Constitution Beach is a man-made crescent-shaped, sandy beach located in the Orient Heights neighborhood of East Boston, Massachusetts. Opened in 1952 and known to locals as "Shays Beach," its most distinctive feature is that it looks directly onto the runways of Logan International Airport, so that airplanes taking off and landing on Runways 22L and 22R are about 2000 ft away, making them prominent both visibly and audibly.

The easternmost portion of the beach continues to be known to locals as "Shay's Beach."

The beach underwent renovations in the late 1990s as a new public bathhouse and refreshment stand was added, as well as a new pedestrian walkway over the tracks of the Blue Line onto Bennington Street.

The beach is located on 223 acres of land, which was artificially constructed between December 1949 and May 1951. At that time, 34.1 acres of land was filled in with hydraulically dredged material and gravel to create the beach, which soon after opened to the public in 1952.

The beach is located in a protected inlet so the water, though part of the Atlantic Ocean, is always relatively placid.
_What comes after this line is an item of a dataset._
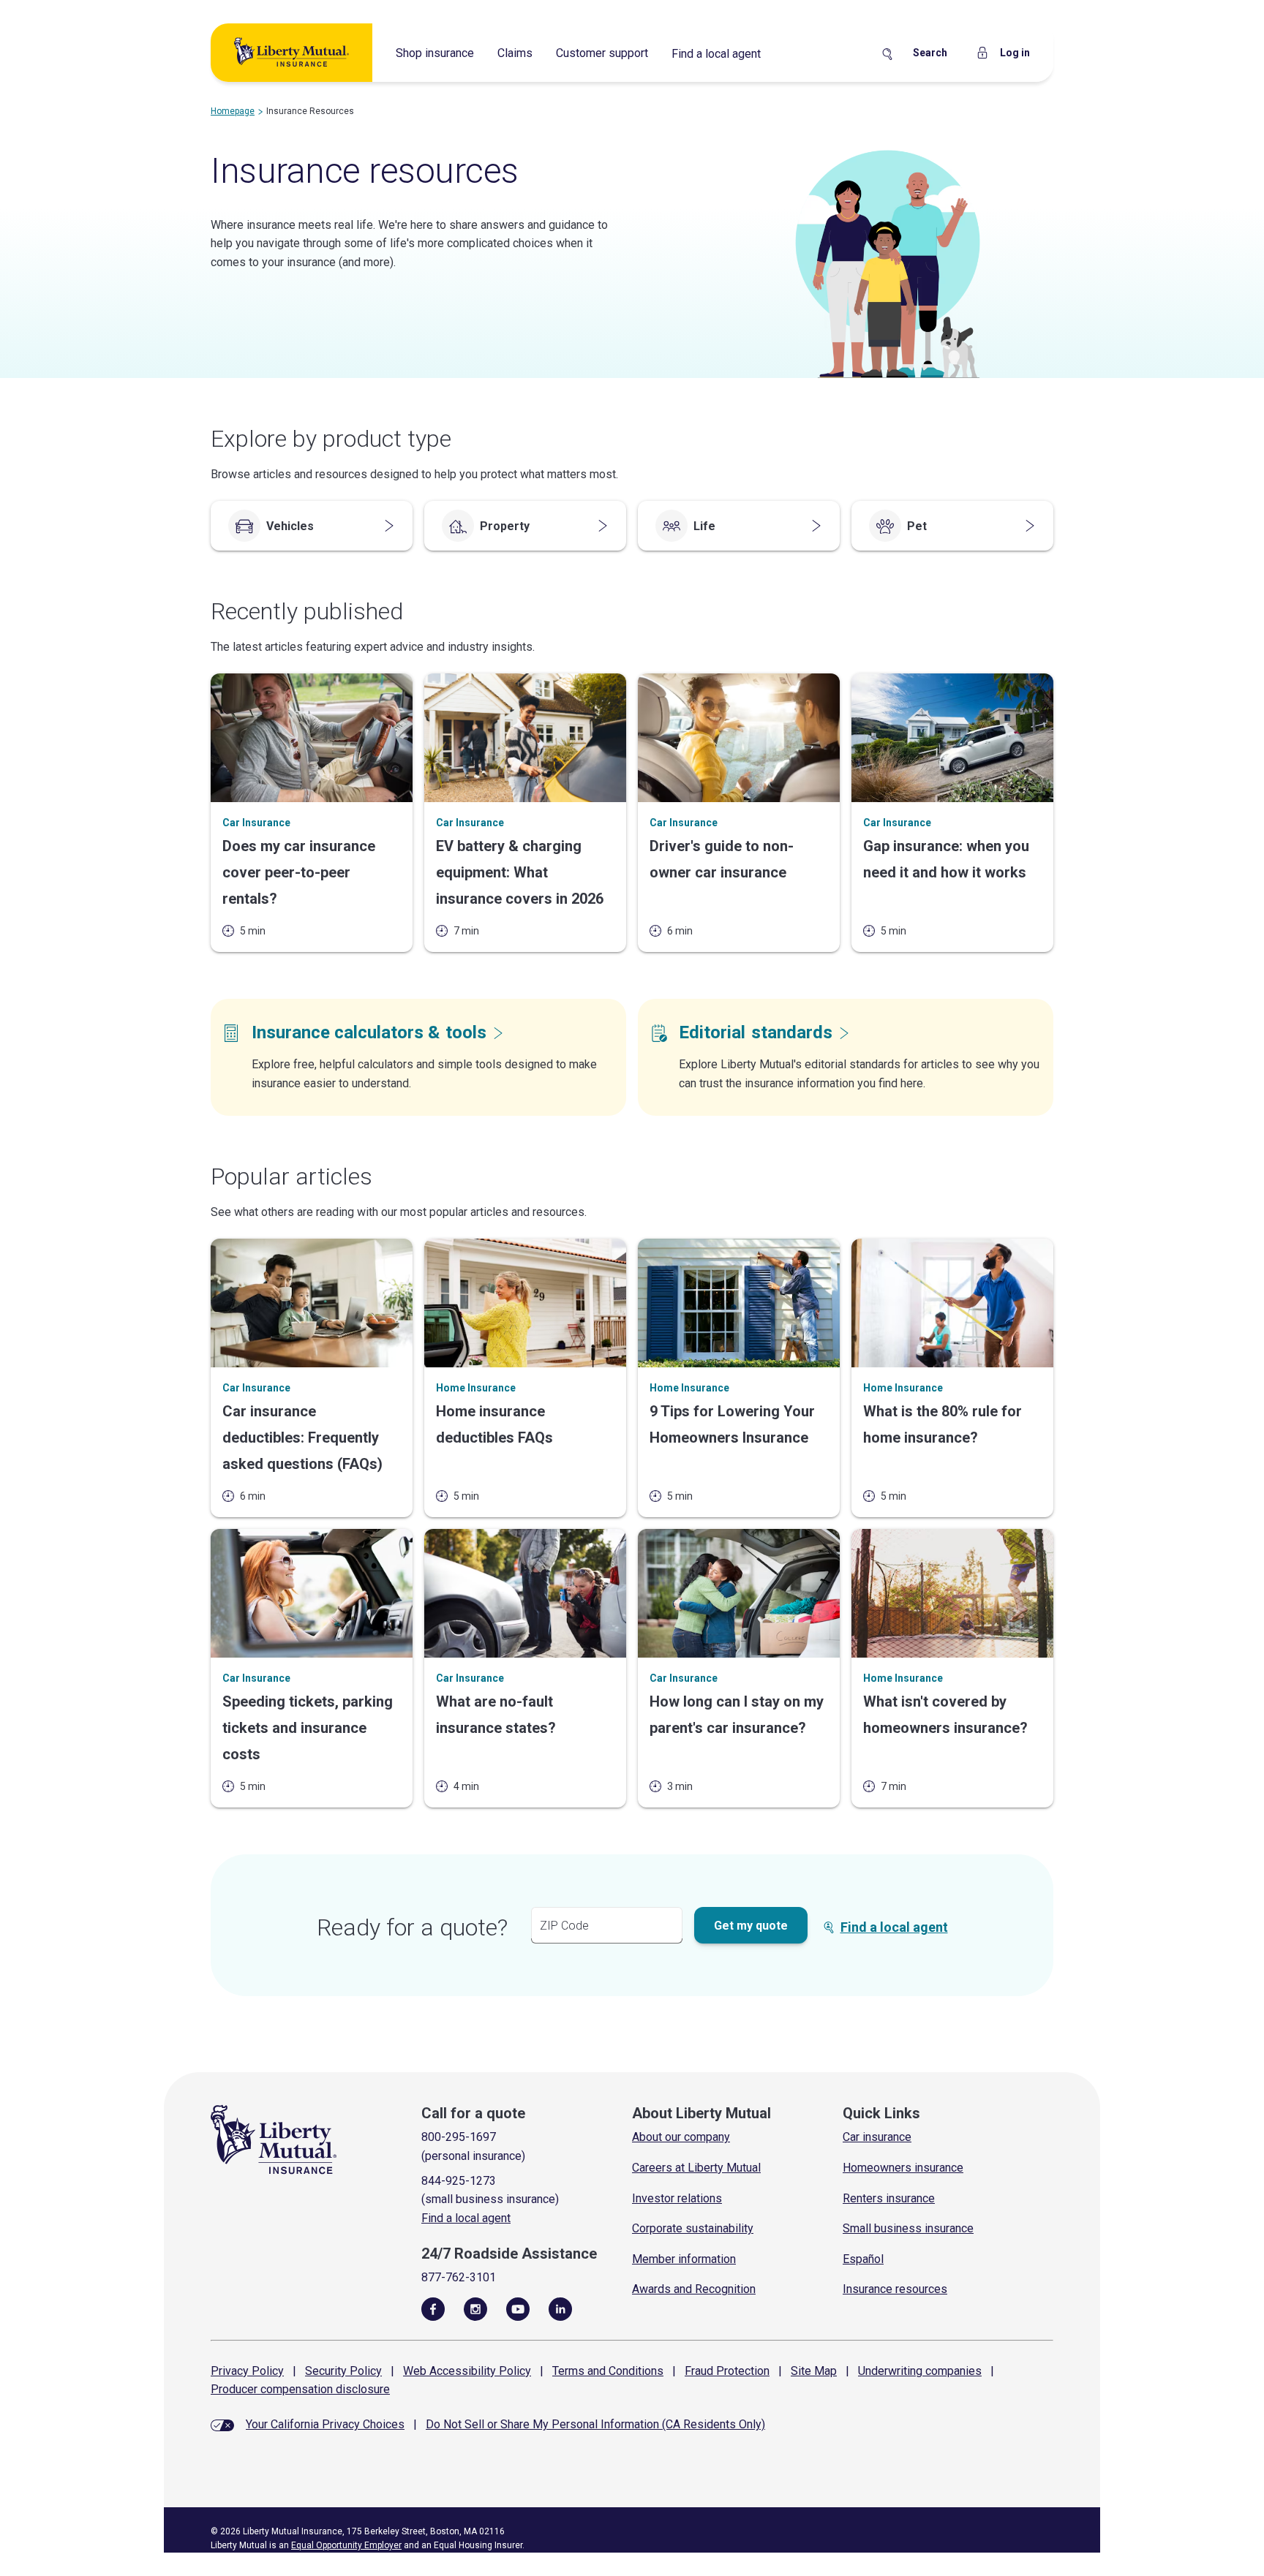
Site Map (814, 2371)
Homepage (233, 111)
There are bathhouse facilities on the beach, as well as a snack bar, a children's playground, handball, basketball, and tennis courts, in addition to baseball fields and an indoor ice rink.

The overpass that was built at the time allowed pedestrians to cross over subway tracks to reach the beach from the busy Bennington Street. It had begun to deteriorate in the 1990s and was replaced by a new structure.

In April 2021, a woman became stuck in the mud at low tide and had to be rescued by firefighters.